(Beginning of Text shown)
10. Mr. Raut, learned advocate appearing for the appellant argues
that Gopal has no locus standi to apply for grant of letters of administration
in respect of the alleged Will executed by Jahar since Gopal is neither
beneficiary nor the executor of the Will. He argues that Gopal has no
interest in the property bequeathed in the Will. He argues that applicant for
grant of letters of administration must have some interest the property
forming the subject matter of the Will.
11. Drawing our attention to certain portion of the Will and extract of
one book on Will written by R.K. Bag, Retd. High Court Justice of this Court,
he submits that as per recital of the Will, self-earned property of testator
was bequeathed to his daughter, Chitra and then to Chitra's daughter,
Mousumi. He submits that Chitra predeceased the testator and before grant
of probate, Mousumi died and hence, legacy lapses. Taking us to the
provisions of Section 105 of Act of 1925, he submits that since both the
legatees have died, Will lapses and there was no need to grant of letters of
administration to Chandan.
12. He submits that two legal heirs of Jahar namely, Malay and
Chandan filed one partition suit vide. T.S. no. 1339 of 2006 which has been
disposed of. Partition suit was initially decreed in preliminary form declaring
shares of the parties thereto and partition-commissioner was appointed who
reported that parties have been enjoying and/or possessing portions of the
suit property separately according to their entitlement and hence, partition
suit was disposed of.
13. He argues that testator, who himself happened to be one of the
trustees/shebaits, had no right to alter or modify the terms of the deed of
trust. So, recital contained in the Will relating to trust property is meaning
less and has no value in the eye of law.
14. He further submits that the Will does not contain the real facts.
Rabin and Malay have not become non-baishnab and he asserts that
relationship in between Jahar and Rabin was cordial. Taking us to one letter
written by Jahar to Rabin, he contends that even Rabin would send money
to Jahar in every month. He submits that Rabin and other two brothers
have performed all the rituals after death of Jahar and even they arranged
and/or performed shraddha ceremony of Jahar. No legal heirs of Jahar has
renounced either Hindu faith or become non-baishnab. Mr. Raut claimed
that documents which have been appended to the application for additional
evidence can be brought on record as additional evidence. To bolster his
submission, he placed reliance upon the judgments delivered in cases of S.
Jhansi Lakshmi Bai & Ors. vs. Pothana Appa Rao & Ors. reported in AIR
1969 SC 1355, Mangal Singh -vs- Nathu Singh reported in (1998) 8 SCC 598
& North Eastern Railway Administration, Gorakpur -vs- Bhagwan Das
reported in (2008) 8 SCC 511.
(End of Text shown)
* Exercise tasks
(a) Summarize the court excerpt on the appellant's submissions in two sentences.
(b) Write the next part of the court excerpt on the appellant's submissions, starting after its final sentence.
(Beginning of Raw data)
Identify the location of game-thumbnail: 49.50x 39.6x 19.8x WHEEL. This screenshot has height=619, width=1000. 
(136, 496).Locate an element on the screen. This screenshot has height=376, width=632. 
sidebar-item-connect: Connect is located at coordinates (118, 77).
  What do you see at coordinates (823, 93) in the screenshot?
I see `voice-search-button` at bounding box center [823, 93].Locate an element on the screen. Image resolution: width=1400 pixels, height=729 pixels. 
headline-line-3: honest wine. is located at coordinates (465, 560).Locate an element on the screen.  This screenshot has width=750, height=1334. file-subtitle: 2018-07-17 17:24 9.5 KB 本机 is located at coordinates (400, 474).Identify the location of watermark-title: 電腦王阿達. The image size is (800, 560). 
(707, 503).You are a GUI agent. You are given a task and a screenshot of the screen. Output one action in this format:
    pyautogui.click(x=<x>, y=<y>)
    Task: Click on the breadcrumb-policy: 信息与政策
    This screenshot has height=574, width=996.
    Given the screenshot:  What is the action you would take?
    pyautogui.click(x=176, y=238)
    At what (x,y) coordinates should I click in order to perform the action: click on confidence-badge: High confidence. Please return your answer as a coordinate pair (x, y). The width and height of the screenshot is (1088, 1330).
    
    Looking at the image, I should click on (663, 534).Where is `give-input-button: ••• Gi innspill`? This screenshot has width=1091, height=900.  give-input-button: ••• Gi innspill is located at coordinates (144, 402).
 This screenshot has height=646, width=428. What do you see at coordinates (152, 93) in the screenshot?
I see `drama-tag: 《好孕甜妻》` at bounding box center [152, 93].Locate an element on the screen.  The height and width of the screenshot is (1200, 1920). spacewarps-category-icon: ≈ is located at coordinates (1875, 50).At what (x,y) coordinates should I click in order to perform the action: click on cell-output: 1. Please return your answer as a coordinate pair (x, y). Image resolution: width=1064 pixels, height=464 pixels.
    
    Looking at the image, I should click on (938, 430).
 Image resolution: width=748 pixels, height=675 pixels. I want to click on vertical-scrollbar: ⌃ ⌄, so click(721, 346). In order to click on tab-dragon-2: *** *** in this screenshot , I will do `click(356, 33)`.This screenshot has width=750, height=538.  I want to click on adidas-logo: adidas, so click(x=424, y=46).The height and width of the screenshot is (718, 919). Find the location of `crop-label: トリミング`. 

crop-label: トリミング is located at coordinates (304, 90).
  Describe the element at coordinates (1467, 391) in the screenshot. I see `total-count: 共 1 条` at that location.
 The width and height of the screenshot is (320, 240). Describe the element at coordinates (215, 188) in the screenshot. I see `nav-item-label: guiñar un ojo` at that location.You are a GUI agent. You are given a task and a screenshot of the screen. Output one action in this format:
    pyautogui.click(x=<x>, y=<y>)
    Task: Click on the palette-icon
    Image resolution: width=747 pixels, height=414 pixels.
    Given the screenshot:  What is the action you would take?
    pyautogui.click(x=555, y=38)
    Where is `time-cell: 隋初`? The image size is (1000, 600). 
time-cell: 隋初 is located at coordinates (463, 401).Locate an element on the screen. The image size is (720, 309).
(End of Raw data)
* Results for the exercise
(a) Mr. Raut, the advocate for the appellant, argues that Gopal has no locus standi to apply for letters of administration for Jahar's alleged Will because he is neither its beneficiary nor its executor and has no interest in the bequeathed property, and that the Will lapsed because both legatees, Chitra and Mousumi, died. He further submits that the testator, as a trustee, could not alter the trust deed, that the Will misstates the facts because no legal heir of Jahar became non-baishnab and Rabin's relationship with Jahar was cordial, and that the documents appended to the application can be brought on record as additional evidence.

(b)
15. In response, Mr. Lahiri, learned senior advocate while representing
Gopal submits that subject Will was registered and the same was executed
in 1986 and testator died 12 years thereafter. Since, Chitra and Mousumi
have died, Gopal, who is one of the trustees/shebaits of the trust property
has applied for grant of letters of administration. Taking us to the provisions
of Section 253 of Act of 1925 he argues that use of the expression 'any
person' in this provision has entitled him to apply for grant of letters of
administration. He submits that learned Court below has found Chandan as
eligible for obtaining letters of administration under Section 234 of the Act.
He submits that Chandan like one Manager will administer the property.
According to him, deed of trust will form a part of will in view of Section 64
of Act of 1925.
16. He submits that generally, in case of other instruments, in case of
conflict in between earlier clause and latter clause in the recital thereof,
earlier clause will prevail whereas in Will, in case of such conflict, latter
clause will prevail. In the subject Will, in latter clause, Rabin and Malay
were disentitled from taking any part in the affairs of the trust property.
17. He further argues that due of lapse of legacy, Will does not lapse.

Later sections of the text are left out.